• _Exercise brief_:
Leave the pictures out. Transcribe exactly every line from the start of the records through the one containing "Given: Click the WorkSpace root icon".

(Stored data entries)
..............................

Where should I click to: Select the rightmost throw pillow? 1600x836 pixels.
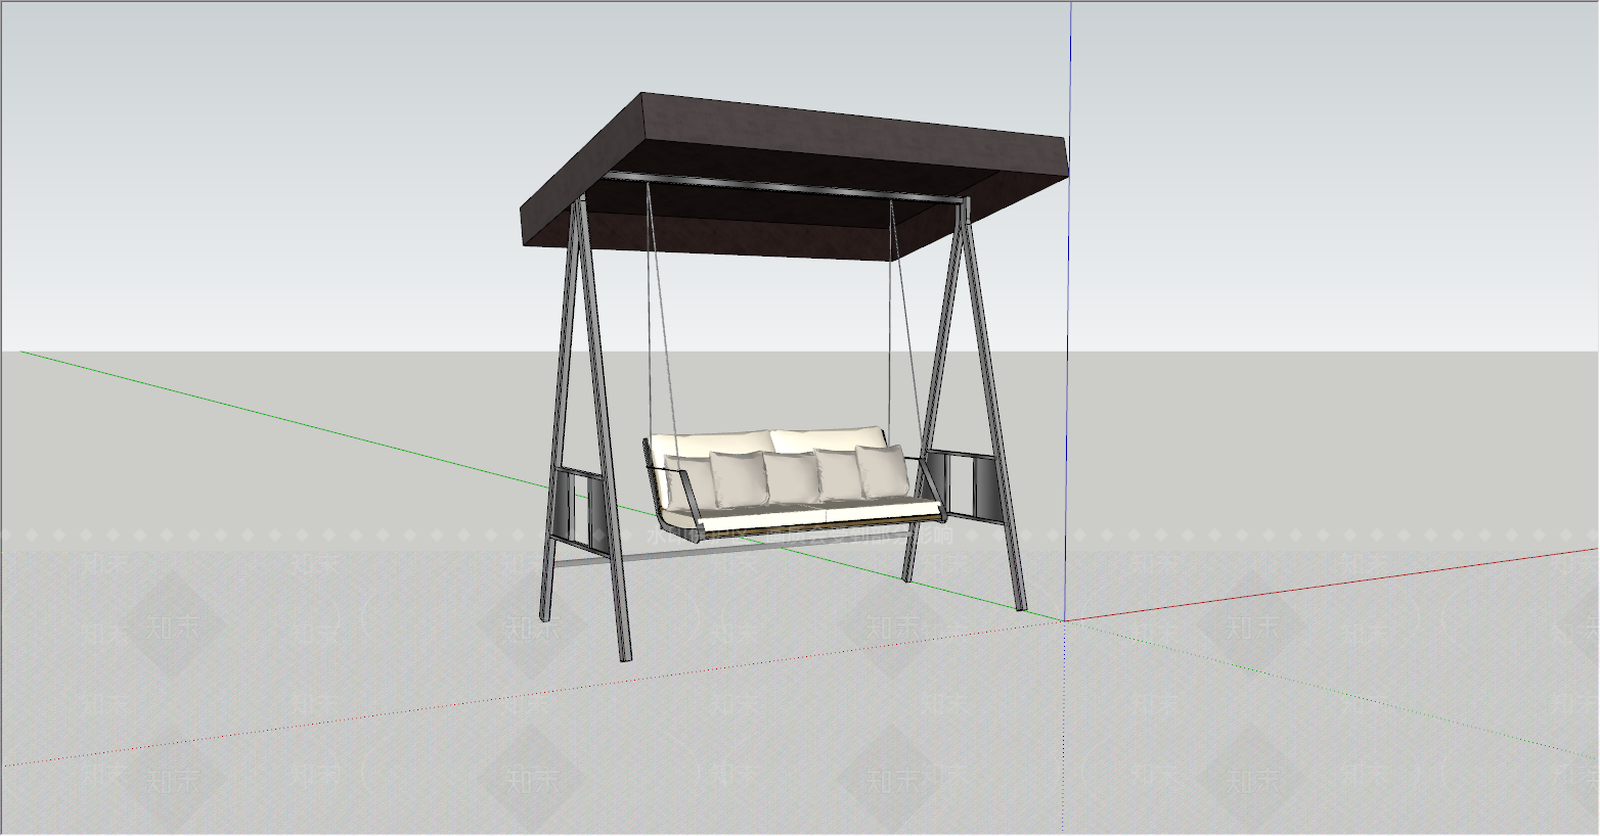click(882, 470)
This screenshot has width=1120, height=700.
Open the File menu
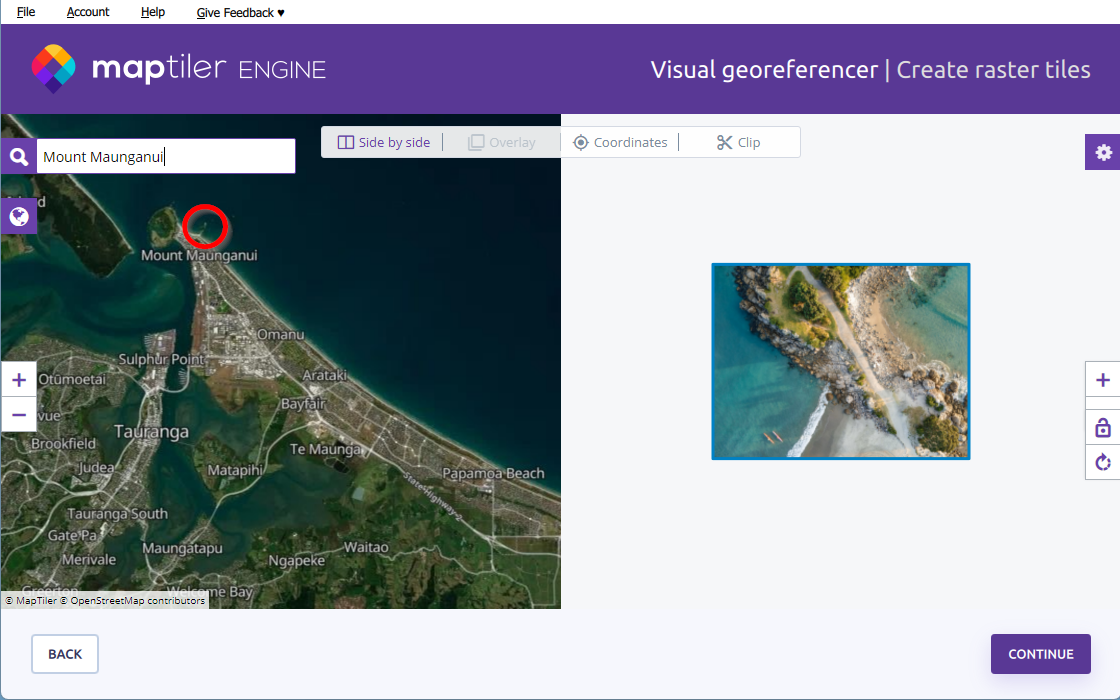pos(26,12)
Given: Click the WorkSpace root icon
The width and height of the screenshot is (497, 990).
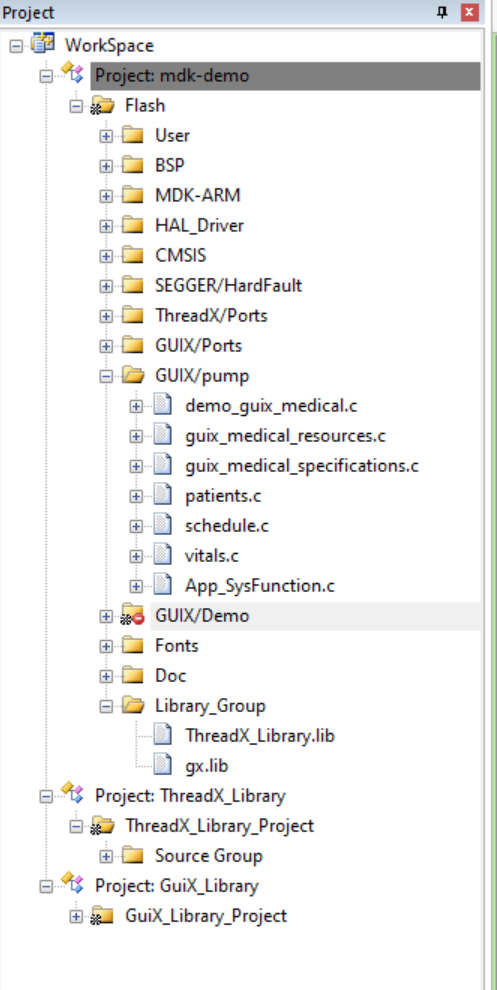Looking at the screenshot, I should pyautogui.click(x=43, y=45).

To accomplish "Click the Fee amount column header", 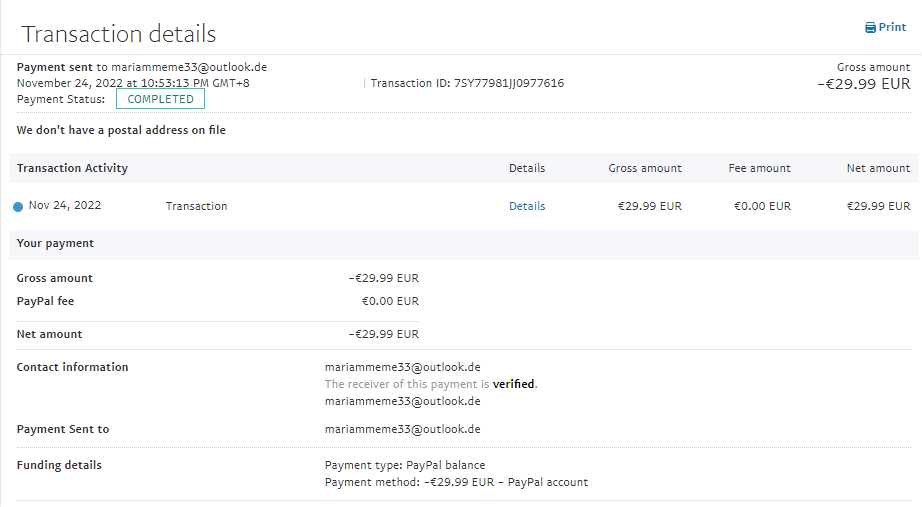I will [x=759, y=168].
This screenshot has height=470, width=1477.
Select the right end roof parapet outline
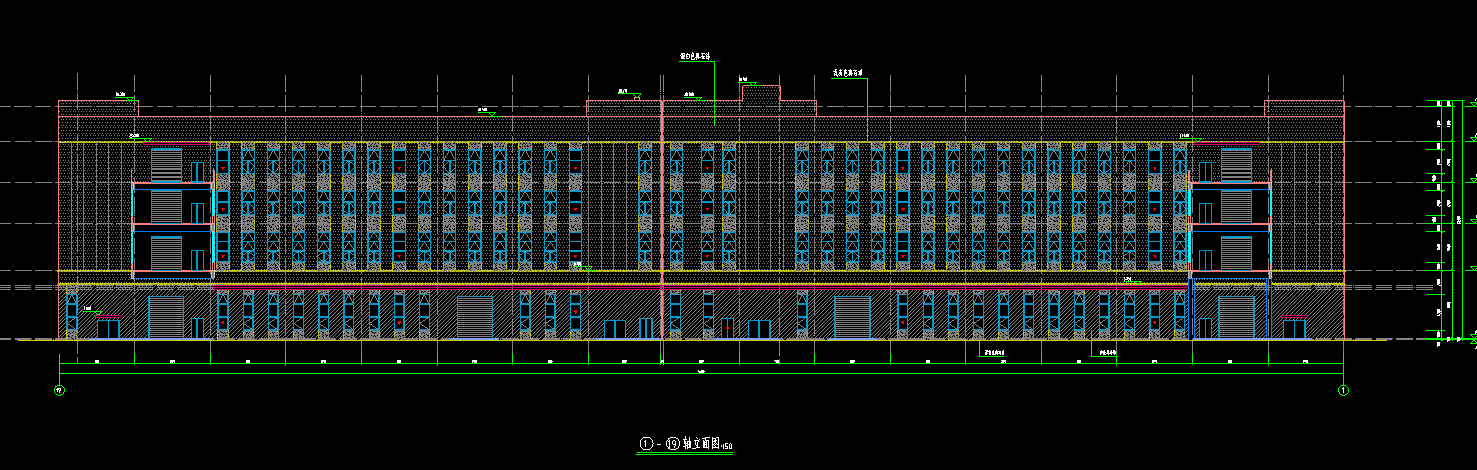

..............................

• _Answer section_:
Where should I click to: Select the rightmost throw pillow? 1600x836 pixels.
click(882, 470)
This screenshot has width=1120, height=700.
Open the File menu
pos(26,12)
Given: Click the WorkSpace root icon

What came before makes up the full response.